Found path of distance 134.957 after checking 138752 edges

Running 1664178@pqueue.Queue
Done Initial Step
Checking edges
10000 - 29.0445107 - 86709
20000 - 28.278281 - 166999
30000 - 27.2860397 - 241546
40000 - 26.6431472 - 310390
50000 - 26.2807624 - 374396
60000 - 28.1151768 - 433555
70000 - 27.5075059 - 489044
80000 - 29.4012881 - 539410
90000 - 27.4369653 - 586065
100000 - 26.743563 - 629453
110000 - 27.0132265 - 669002
120000 - 26.9039187 - 705175
130000 - 26.8454762 - 738782

Found path of distance 134.957 after checking 138753 edges

Running 1664308@pqueue.DynamicQueue
Done Initial Step
Checking edges
10000 - 83.6996966 - 86709
20000 - 136.8056452 - 166999
30000 - 176.4097968 - 241546
40000 - 228.9383939 - 310390
50000 - 250.5338934 - 374396
60000 - 268.3424439 - 433555
70000 - 279.7747292 - 489044
80000 - 290.0156605 - 539410
90000 - 295.9455988 - 586065
100000 - 282.0121209 - 629453
110000 - 306.5787604 - 669002
120000 - 302.9471951 - 705175
130000 - 299.4361629 - 738782

Found path of distance 134.957 after checking 138753 edges

Running 1664237@pqueue.ListOfQueue
Done Initial Step
Checking edges
10000 - 127.688423 - 86709
20000 - 140.2352706 - 166999
30000 - 131.0675351 - 241546
40000 - 137.0392259 - 310390
50000 - 129.6285655 - 374396
60000 - 133.0306415 - 433555
70000 - 138.8908825 - 489044
80000 - 136.6955307 - 539410
90000 - 136.6123544 - 586065
100000 - 126.6696681 - 629453
110000 - 131.6500795 - 669002
120000 - 126.1802136 - 705175
130000 - 133.6258408 - 738782

Found path of distance 134.957 after checking 138753 edges

Found path that takes 134.957 in 45.157 (1664388@pqueue.SparseQueue)
Found path that takes 134.957 in 381.095 (1664178@pqueue.Queue)
Found path that takes 134.957 in 3466.382 (1664308@pqueue.DynamicQueue)
Found path that takes 134.957 in 1839.445 (1664237@pqueue.ListOfQueue)

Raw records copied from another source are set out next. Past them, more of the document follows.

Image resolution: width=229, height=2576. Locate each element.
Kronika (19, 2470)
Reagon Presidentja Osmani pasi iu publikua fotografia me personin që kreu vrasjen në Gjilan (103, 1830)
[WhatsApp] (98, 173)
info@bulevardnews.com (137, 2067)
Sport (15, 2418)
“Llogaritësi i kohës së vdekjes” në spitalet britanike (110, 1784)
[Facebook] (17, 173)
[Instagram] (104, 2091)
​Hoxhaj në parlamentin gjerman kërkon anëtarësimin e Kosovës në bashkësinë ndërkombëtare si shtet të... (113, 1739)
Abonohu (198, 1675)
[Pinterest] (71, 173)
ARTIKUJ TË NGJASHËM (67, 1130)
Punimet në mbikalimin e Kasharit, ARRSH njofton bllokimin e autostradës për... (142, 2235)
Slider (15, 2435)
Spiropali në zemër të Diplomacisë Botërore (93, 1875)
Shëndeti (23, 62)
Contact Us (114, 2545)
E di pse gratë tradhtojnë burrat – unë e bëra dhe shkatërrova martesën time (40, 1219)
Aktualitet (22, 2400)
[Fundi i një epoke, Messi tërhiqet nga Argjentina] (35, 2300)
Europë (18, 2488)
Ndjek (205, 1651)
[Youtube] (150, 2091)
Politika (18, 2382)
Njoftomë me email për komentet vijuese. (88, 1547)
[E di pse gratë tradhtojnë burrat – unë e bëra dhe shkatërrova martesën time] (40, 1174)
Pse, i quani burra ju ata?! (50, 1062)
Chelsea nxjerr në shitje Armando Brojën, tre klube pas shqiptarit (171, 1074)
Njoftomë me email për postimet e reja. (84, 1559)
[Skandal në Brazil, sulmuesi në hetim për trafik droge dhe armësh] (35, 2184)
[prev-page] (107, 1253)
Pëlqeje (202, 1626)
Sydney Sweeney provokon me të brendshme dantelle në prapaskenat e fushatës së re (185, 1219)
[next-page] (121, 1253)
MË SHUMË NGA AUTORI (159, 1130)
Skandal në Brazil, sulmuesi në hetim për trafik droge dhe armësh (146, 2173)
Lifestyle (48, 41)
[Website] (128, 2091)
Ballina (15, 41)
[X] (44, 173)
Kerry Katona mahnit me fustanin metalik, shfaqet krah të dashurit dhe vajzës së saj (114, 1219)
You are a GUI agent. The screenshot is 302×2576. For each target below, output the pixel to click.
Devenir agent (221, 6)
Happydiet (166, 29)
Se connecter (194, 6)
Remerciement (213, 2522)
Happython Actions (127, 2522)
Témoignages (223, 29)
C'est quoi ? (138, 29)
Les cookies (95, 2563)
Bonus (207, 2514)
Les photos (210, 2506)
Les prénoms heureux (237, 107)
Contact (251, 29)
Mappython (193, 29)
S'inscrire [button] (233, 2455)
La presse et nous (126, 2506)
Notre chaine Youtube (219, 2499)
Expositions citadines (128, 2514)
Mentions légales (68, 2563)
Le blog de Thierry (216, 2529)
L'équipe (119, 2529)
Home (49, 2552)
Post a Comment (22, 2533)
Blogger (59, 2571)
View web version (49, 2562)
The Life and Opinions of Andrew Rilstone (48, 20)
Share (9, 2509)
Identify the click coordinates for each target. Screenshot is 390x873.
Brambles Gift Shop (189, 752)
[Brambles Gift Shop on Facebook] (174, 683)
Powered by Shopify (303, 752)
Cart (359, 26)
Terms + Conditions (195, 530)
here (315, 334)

Here we can see that the dynamic array is the only one that has significant growth as its size gets bigger (this growth doesn't continue since, as more of the graph has been checked, the odds that any node has already been visited and gets skipped would grow letting more of the work get skipped). We can also see that the self-sort method checks one less edge (in other trials I've seen this number be 0 and 10+), this is a result of two paths to the same node taking the same amount of time and therefore not being able to be stored separately, which is convenient in this case.